This chapter investigates sets of structural, industrial, and regional consequences associated with ethanol plant development in the Midwest, primarily, and in the nation, secondarily. The first section untangles the rhetoric of local and regional economic impact claims about biofuels. The second section describes the economic gains and offsets that may accrue to farmers, livestock feeding, and other agri-businesses as production of ethanol and byproducts increase.

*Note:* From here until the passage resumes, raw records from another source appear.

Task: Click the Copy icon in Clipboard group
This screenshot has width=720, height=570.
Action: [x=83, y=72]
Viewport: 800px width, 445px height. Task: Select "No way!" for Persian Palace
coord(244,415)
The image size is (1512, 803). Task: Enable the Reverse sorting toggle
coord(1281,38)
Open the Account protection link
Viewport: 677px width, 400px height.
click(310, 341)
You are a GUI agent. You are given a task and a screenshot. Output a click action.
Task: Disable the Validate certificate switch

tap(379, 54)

The last section discusses the near and longer term growth prospects for rural areas in the Midwest and the nation as they relate to biofuels production.

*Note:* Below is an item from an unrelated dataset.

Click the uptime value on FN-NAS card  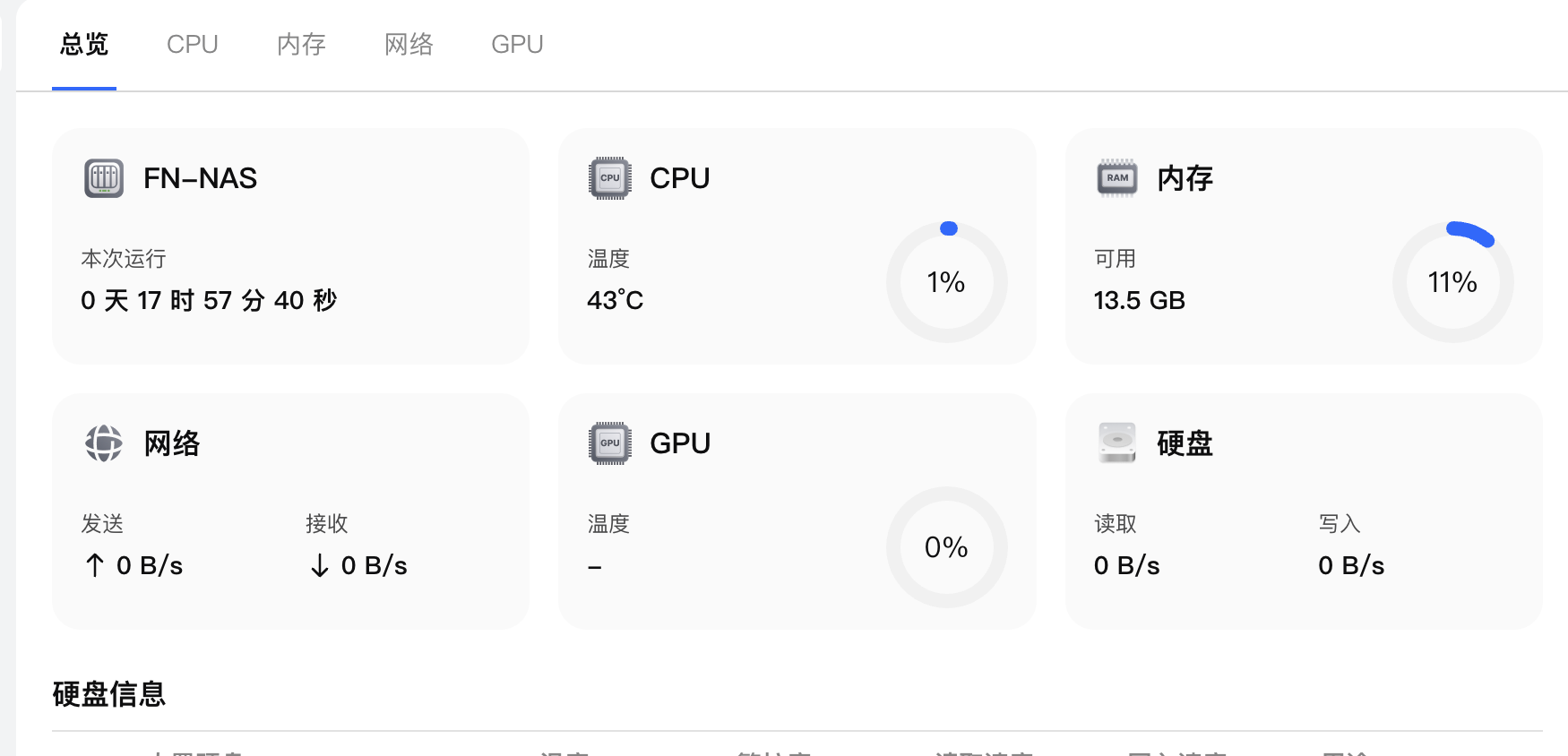click(x=209, y=300)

Keywords Ethanol · economic impact · biofuels · farmer ownership · scale economies · storage · grain supply · rural development · cellulosic ethanol
3.1 Introduction
The economic, social, political, and environmental impacts of modern ethanol production in the U.S. are highly regionalized. Current ethanol production and most new ethanol plant development in the United States are concentrated in the Corn Belt states of Iowa, Illinois, Indiana, Minnesota, and Nebraska. Those states alone produced nearly 62 percent of the nation’s corn in 2006. Not surprisingly, those same states account for about two-thirds of actual or planned ethanol production capacity.

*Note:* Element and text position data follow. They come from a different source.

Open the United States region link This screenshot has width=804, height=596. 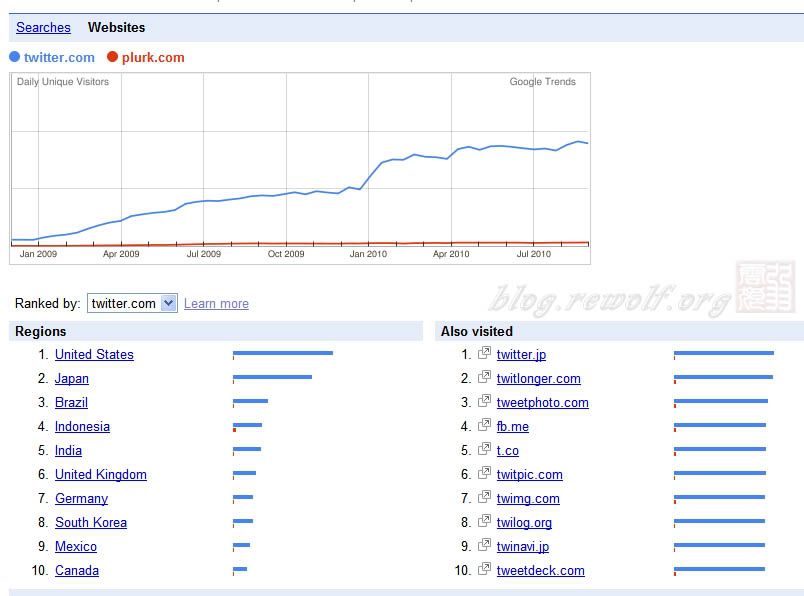pos(94,354)
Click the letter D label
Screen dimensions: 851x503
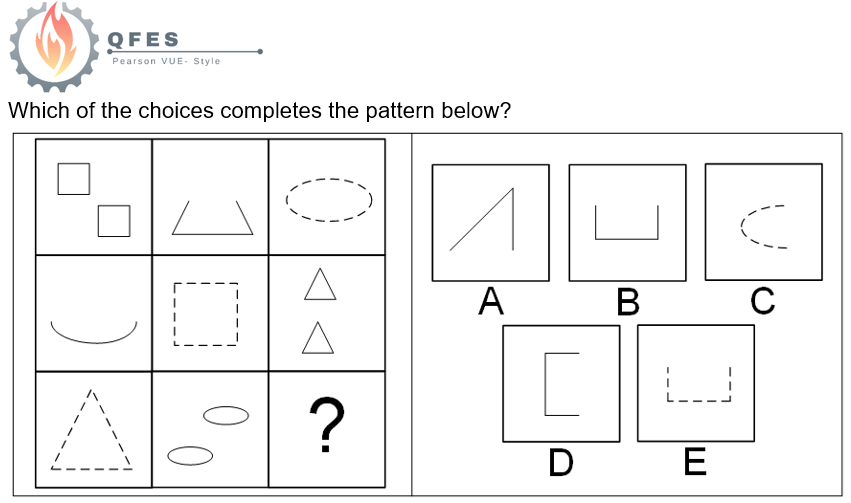[561, 462]
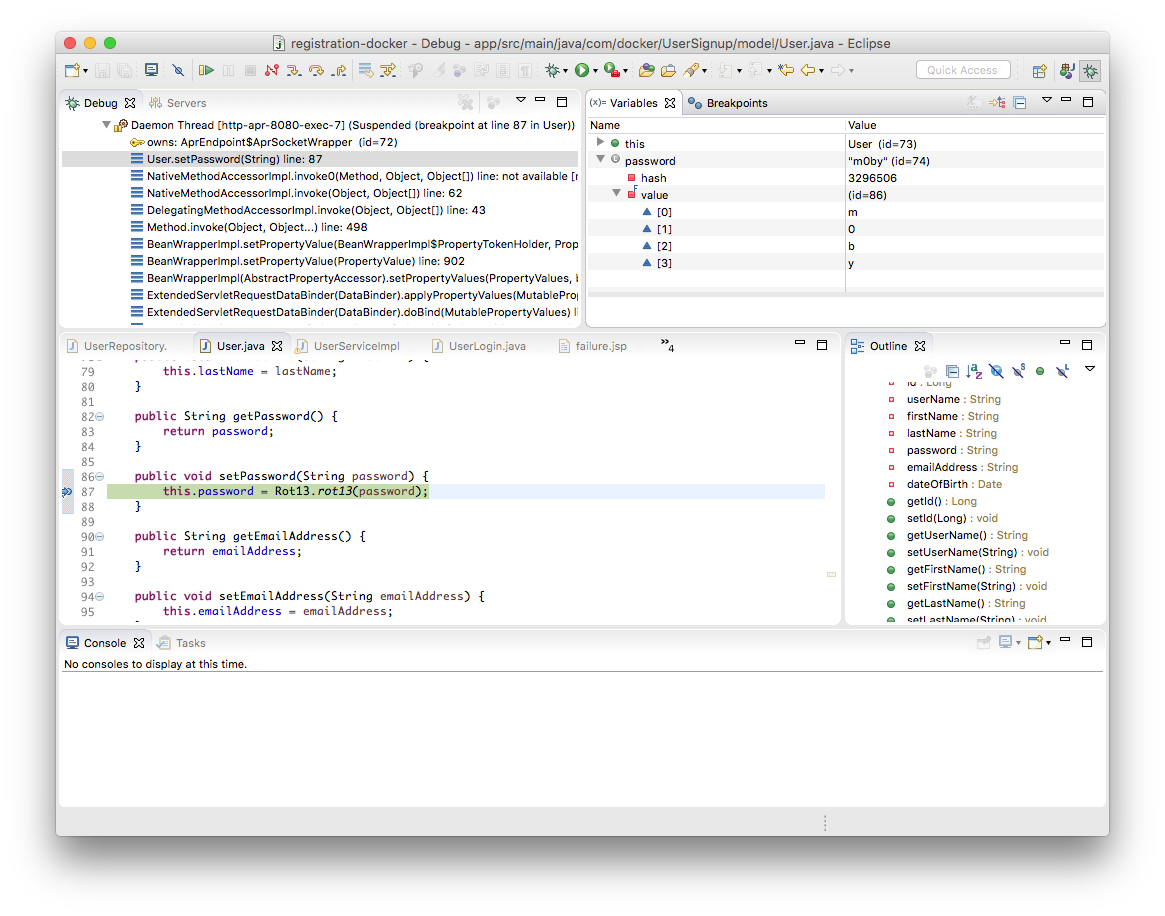This screenshot has width=1165, height=916.
Task: Expand the 'this' variable node
Action: click(600, 143)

Ethanol production and plant development took on an added urgency in the fall of 2005 after hurricanes Katrina and Rita crippled domestic oil production capacity in the Gulf of Mexico. Those events, coupled with heightened uncertainty about both near-term and long-term oil supplies in light of other international issues, fueled massive amounts of rhetorical, political, and financial resources in support of biofuels production and energy independence.
The growth in U.S. ethanol production has been dramatic: In 2005, 1.6 billion bushels of corn were converted to ethanol, about 12.1 percent of the total corn supply. By the end of 2007 it is estimated that 3.2 billion bushels will be used for that purpose, about a quarter of the nation’s corn supply, and an increase of just over 100 percent in only two years (USDA 2007). That much corn will make enough ethanol to account for 3.9 percent of the nation’s total demand for motor gasoline that year (EIA 2007).